Even in our short acquaintance, I knew him to be a gentle, courtly, funny man. The day he was admitted, he was surrounded by the women he loved and who loved him: wife, daughters, daughters-in-law, granddaughters.
“I won the lottery,” he said, gesturing at his circle of loved ones. He was a good man who’d had a good life. Despite the sorrow in the room, I asked his wife and daughter if Milton had a favourite joke. Turns out he did, and this would be his last chance to enjoy it.
After three years of storytelling at Baycrest, I feel that “storycare” should be an essential part of health care. Storycare means creating times and places in the hospital for people to tell, hear, imagine, and remember stories.
For people with dementia, storytelling sparks rich and imaginative responses, even from those who have forgotten the names of their loved ones.
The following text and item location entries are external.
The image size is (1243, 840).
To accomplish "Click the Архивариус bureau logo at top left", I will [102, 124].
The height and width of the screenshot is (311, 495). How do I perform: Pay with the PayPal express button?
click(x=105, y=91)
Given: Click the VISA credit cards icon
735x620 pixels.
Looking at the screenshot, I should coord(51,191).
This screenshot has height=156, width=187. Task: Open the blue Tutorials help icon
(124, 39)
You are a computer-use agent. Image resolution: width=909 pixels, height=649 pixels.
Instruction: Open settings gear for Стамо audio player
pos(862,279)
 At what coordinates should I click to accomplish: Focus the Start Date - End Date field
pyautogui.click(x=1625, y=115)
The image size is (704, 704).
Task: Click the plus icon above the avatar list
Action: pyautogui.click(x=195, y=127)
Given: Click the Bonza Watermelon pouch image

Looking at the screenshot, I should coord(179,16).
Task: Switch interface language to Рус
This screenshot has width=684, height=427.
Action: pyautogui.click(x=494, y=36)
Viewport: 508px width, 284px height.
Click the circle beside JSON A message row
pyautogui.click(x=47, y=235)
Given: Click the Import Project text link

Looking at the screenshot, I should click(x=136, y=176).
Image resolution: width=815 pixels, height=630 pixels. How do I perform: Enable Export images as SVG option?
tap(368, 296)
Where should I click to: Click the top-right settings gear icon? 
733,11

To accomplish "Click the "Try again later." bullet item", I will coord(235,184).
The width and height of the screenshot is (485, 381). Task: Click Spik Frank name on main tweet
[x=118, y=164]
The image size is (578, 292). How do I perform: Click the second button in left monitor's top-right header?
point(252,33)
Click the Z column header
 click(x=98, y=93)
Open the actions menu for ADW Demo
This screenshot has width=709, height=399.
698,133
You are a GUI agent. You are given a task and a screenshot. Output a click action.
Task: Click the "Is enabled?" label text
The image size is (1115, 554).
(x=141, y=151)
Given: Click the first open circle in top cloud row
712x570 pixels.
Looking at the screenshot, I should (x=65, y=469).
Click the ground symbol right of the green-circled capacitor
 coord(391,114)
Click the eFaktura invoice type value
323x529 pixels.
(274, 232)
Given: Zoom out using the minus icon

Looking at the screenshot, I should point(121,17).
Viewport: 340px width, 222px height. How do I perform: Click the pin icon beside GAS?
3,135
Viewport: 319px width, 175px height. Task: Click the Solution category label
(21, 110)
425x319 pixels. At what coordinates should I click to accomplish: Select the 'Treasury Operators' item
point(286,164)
For psychiatry patients being treated for severe depression, wondertales full of breathtaking suspense can help them regain their desire to discover what happens next — in the story, and in their own lives. In the palliative unit, I listen to life-stories, share tales of wisdom from around the world, and we laugh, too, despite the solemn setting.
A Yukon Elder named Angela Sidney once told me, “I have no money to leave my grandchildren. My stories are my wealth.” I remind family members that they will one day inherit this wealth and become the keepers of their loved ones’ stories.
One woman I met had advanced cancer. She was in her early 60s, and she told me she needed a story she could tell her grandchildren to help them understand the mystery of her imminent death. I told her a story about the tortoises, the human beings, and the stones, which I heard from a Nigerian friend.
In the beginning of the world, there was no death. Every living creature could live forever, on one condition: they couldn’t have children. One day tortoises came to the Creator and asked to have baby tortoises. They said, “If we can look on the faces of our children first, then we are not afraid to die.” They rejoiced as their children began to be born. And then everyone wanted children, including Man and Woman. “Are you willing to die,” asked the Creator, “so that you may have children?” All living creatures agreed. And that’s how death came into the world.